What I’m not entirely sure of is if you can still connect to the network at all, since various sources have listed it as defunct. It may be similar to Osiris, in that it isn’t actively being developed, but the software is still available.

Umbra

overview_wallet

Umbra, like Osiris, isn’t really defunct, but it isn’t being actively developed. It was a division of The Shadow Project, the creators of the ShadowCash cryptocurrency.

It could be used for anonymous chat, messaging, email, and hosting websites (much like Freenet or ZeroNet). I haven’t had the chance to use it yet myself, but I would enjoy just playing around with it, if for no other reason than learning…and fun!

StealthNet

stealthnet

StealthNet was an anonymous P2P filesharing network, based on an earlier model, called RShare.

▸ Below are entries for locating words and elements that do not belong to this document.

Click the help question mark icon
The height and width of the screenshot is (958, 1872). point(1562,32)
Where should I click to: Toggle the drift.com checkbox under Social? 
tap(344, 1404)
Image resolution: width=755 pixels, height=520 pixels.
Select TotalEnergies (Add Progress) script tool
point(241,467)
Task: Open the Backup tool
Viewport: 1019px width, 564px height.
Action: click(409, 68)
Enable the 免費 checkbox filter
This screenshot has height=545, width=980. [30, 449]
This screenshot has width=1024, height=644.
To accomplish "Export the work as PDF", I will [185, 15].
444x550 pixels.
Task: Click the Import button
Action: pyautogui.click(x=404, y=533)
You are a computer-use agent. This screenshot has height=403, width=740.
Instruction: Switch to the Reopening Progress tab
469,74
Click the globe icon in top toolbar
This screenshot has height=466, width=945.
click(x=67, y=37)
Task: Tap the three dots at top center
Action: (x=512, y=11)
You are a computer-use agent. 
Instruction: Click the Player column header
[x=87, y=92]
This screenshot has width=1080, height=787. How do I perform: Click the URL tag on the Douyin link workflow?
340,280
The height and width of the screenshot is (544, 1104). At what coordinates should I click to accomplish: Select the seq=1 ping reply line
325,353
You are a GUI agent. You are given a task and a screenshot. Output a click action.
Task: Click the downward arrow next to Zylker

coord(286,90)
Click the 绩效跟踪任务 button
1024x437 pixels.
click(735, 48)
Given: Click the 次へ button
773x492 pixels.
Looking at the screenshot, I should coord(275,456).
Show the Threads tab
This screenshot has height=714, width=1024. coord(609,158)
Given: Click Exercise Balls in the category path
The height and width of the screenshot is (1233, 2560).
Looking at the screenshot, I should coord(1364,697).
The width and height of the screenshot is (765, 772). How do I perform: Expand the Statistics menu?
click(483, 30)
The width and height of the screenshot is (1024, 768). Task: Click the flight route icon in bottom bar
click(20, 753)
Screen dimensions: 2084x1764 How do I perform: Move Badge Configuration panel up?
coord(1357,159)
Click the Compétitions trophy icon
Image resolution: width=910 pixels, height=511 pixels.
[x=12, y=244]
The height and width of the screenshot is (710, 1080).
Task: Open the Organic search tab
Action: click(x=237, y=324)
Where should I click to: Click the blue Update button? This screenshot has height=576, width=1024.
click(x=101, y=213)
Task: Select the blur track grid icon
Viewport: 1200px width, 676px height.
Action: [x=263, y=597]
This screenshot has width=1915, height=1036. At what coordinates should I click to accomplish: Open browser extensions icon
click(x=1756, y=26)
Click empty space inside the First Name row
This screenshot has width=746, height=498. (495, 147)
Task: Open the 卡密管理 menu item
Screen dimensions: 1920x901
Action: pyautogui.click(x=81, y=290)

Like many other P2P networks, traffic was routed through other nodes in the network, helping to keep users anonymous.

For better or worse, this project, too, has been discontinued. If you’re just curious about it, however, it looks as though you can download the software. It’s unlikely that there will be many (if any) peers to connect to, which kind of defeats the purpose of a P2P network!

Anyhow…

Despite the fact that these networks have been discontinued, I expect that others like them are being developed right now, or will be in the future.

As I always say, if you’re a budding developer, why don’t you create one? It could eventually be something big!